Sıcak paraya dayalı düşük kur politikasında üretim daha az olduğu için istihdam oluşturmuyordu. Bununla beraber yüksek iç talep sebebiyle enflasyon problemi oluyordu. Enflasyonun en önemli yapısal problemi döviz kuru olduğu için çözülmesi gereken problem haline gelmişti.

Artık üretip hem yurt içine, hem de yurt dışına satış yapılmasıyla yatırım, üretim, istihdam ve ihracat artacaktır. İhracata dayalı bir büyüme olacağı için hem döviz kuru sebebiyle oluşan maliyet enflasyonu, hem de iç talebe dayalı talep enflasyonu problemi de çözülmüş olacaktır.

Türkiye’nin güçlü bir üretim alt yapısı var. Üretmek için “ithalat yapmak zorundayız” söylemleri var. İthalat yapılıyorsa ihracat, ithalat bedelinin altındaki bir fiyata satılmıyor. İşletmeler üstüne kârını koyarak ihracat yapıyor. İthalat maliyeti artıyorsa ihracatın bedeli de artıyor. Nitekim yurt dışı üretici fiyat endeksi kasım ayında bir önceki aya göre %13,49, bir önceki yılın aynı ayına göre ise %47,49 oranında arttı. İthalat yapıp iç piyasaya satanlar için de şunu belirtmek gerekir. Döviz kuru dengelendikçe ithal girdi maliyetleri de artmayacaktır.

Yüksek katma değer olmadan dış ticaret açığı kapanmaz söylemleri de var. Şunu unutmamak gerekir. Türkiye savunma sanayi öncülüğünde ileri teknoloji üretimi konusunda önemli ölçüde yol kat etti. Bunlar dışında yurt dışı markalar oluşturma, katma değer oluşturma konusunda unutulmaması gereken bazı hususlar var. Katma değer oluşması için ürünlerde farklılaşma gerekiyor. Bunun yapılması için öncelikle talep gerekli. Talep olmadan ürün farklılaştırmaya gidilmez. Düşük katma değerli üretimlerin ihracatı arttıkça birçok ülkeden farklılaşma talepleri gelmeye başlayacaktır. Böylece katma değer oluşacaktır. Yani her ürün yerli otomobilimiz TOGG gibi yüksek katma değerli olarak üretimine başlayamıyor.

Vatandaşlar olarak biz ne yapabiliriz?

Devletin böyle bir politikası varsa, ihracat yaparak döviz kazanabiliriz.

Herkes ihracat yapmıyor ama…

Elbette herkes ihracat yapmıyor, yapamıyor.
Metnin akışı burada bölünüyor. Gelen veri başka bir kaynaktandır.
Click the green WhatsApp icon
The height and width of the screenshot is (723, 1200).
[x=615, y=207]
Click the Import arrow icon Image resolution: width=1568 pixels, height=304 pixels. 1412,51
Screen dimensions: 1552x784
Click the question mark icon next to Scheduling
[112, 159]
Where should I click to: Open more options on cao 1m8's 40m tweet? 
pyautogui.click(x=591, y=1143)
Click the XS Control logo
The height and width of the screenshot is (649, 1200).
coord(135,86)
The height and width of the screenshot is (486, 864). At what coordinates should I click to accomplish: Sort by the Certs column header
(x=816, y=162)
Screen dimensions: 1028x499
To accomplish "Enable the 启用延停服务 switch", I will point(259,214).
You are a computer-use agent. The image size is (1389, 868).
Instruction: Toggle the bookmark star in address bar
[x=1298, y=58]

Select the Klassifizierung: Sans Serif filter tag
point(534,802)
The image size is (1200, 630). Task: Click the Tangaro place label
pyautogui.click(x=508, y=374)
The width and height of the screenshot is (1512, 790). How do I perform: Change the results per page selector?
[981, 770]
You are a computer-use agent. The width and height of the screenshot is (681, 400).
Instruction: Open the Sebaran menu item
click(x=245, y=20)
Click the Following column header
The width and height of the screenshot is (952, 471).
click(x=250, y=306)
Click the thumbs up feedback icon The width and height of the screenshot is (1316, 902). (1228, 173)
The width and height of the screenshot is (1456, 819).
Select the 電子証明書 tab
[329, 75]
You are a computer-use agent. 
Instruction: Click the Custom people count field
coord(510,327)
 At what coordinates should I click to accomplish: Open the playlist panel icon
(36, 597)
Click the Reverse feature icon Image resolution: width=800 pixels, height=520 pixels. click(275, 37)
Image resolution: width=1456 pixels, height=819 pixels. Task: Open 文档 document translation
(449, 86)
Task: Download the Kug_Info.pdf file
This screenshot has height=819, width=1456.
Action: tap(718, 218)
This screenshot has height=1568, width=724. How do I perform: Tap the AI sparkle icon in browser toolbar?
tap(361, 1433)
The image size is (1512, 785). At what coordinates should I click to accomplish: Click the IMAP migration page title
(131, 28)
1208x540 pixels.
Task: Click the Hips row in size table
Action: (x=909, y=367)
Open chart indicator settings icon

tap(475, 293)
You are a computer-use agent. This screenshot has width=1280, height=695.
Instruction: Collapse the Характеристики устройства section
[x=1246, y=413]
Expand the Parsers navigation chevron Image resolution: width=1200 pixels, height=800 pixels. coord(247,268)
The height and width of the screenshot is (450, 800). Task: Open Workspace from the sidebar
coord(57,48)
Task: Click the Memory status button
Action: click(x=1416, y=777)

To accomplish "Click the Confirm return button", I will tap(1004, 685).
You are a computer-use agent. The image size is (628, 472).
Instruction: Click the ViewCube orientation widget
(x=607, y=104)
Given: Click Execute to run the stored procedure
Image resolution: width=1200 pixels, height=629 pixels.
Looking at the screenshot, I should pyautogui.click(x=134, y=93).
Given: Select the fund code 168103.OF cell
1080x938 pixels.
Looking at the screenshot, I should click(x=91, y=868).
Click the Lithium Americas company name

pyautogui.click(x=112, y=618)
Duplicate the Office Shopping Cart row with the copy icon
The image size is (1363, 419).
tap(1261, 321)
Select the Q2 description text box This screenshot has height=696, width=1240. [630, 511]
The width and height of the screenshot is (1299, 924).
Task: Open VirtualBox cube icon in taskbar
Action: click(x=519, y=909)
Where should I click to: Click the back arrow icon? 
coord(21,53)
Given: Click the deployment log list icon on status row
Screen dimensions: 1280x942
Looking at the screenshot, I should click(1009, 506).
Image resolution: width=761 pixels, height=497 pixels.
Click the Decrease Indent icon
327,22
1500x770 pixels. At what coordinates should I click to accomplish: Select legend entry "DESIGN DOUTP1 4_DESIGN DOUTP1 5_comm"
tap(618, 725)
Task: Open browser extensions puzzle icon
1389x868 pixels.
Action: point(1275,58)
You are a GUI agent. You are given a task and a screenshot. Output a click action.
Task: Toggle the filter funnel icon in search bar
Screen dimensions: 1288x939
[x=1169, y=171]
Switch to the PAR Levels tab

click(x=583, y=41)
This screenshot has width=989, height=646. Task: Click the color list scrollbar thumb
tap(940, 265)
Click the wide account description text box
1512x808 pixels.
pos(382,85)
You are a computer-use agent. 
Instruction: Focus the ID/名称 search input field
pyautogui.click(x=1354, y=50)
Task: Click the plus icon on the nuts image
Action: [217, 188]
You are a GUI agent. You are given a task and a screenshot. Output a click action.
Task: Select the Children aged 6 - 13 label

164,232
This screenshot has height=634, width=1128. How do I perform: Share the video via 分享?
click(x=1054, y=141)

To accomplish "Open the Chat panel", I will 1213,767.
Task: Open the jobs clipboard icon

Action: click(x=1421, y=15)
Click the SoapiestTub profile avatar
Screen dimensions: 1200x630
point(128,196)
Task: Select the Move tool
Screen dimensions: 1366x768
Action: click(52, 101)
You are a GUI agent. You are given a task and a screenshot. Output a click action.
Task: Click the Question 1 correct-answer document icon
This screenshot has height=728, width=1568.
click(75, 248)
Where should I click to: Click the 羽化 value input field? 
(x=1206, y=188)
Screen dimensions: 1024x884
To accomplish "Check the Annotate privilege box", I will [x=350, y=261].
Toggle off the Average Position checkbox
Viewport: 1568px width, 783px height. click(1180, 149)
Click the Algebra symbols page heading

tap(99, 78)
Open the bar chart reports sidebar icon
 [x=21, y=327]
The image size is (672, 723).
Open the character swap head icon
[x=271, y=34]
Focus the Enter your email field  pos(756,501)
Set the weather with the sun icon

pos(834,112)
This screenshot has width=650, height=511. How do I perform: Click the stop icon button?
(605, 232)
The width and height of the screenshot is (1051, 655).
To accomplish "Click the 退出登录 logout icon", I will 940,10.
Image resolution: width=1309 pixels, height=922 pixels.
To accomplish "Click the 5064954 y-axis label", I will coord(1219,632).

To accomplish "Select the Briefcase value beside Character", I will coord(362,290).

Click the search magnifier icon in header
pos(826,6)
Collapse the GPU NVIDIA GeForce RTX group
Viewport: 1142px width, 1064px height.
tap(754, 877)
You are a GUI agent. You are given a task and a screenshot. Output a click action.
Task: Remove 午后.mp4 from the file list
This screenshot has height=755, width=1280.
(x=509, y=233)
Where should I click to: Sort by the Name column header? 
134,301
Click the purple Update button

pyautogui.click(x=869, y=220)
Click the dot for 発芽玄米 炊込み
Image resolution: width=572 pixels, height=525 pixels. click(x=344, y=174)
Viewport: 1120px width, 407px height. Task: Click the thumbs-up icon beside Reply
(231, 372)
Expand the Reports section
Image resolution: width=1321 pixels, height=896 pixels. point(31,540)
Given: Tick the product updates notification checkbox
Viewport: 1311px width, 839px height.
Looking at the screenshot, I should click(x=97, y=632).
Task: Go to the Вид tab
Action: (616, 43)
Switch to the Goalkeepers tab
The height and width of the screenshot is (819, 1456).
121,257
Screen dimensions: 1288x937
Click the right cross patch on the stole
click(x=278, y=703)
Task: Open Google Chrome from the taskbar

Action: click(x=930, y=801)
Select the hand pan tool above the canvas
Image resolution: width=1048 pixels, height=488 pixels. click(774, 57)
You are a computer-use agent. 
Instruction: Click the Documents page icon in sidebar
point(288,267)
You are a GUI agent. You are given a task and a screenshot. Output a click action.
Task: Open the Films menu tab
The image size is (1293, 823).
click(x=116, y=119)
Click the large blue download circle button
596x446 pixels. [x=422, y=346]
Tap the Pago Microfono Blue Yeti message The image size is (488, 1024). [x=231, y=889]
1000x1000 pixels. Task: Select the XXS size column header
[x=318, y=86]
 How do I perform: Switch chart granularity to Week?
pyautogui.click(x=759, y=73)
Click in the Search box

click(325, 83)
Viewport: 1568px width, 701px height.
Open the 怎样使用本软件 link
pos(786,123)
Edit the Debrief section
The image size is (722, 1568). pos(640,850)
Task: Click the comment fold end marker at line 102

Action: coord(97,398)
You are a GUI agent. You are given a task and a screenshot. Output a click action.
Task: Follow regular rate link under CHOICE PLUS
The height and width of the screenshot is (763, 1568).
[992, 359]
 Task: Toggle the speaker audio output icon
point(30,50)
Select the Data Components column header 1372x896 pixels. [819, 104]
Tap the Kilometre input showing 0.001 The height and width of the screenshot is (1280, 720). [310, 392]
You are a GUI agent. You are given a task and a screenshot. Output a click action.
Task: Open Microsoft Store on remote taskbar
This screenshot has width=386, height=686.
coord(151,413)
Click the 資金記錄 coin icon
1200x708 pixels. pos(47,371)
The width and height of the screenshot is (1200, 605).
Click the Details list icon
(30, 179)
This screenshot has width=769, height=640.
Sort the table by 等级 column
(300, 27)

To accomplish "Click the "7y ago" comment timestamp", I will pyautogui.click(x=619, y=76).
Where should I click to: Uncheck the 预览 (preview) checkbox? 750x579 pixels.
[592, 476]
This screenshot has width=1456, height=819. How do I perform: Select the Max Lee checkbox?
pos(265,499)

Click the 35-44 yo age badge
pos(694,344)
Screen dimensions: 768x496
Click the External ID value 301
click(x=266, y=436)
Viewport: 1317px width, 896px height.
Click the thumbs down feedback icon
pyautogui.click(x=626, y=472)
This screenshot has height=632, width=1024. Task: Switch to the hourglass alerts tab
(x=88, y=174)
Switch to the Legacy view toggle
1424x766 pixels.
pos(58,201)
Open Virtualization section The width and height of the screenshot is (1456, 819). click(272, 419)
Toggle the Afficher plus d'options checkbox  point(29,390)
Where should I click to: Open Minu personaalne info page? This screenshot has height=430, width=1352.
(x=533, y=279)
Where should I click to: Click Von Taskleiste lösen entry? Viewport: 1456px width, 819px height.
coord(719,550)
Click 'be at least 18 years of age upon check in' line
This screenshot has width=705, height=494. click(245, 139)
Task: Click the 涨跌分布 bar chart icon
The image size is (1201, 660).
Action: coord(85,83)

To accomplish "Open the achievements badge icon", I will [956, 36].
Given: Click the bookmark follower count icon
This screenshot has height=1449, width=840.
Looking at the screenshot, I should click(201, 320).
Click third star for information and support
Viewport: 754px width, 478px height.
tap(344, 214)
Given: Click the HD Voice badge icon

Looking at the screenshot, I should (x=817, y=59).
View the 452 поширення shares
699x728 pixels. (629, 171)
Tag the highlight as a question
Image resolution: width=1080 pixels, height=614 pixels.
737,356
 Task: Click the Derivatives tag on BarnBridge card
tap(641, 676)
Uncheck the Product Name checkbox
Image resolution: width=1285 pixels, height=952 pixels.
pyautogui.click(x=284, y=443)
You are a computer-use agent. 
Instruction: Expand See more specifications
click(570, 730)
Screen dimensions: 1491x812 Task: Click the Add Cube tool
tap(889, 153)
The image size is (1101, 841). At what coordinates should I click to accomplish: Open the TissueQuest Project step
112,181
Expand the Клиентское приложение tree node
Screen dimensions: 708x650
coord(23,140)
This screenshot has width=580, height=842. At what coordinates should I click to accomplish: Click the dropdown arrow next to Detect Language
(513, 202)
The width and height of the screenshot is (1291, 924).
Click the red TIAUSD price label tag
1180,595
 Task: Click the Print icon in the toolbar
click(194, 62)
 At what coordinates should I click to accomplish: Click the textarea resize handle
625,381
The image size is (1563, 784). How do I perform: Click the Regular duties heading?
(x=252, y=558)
Peki, “Bu politikanın bana ne faydası var?”

Sıcak para yerine üretip ihracat yaptıkça döviz kuru problem olmaktan çıkacak. Böylece yaşanacak her ekonomik büyüme gelir artışı olarak yansıyacak. Enflasyon ve faiz oranları düşecek, finansman maliyetleri azalacak, istihdam artacak.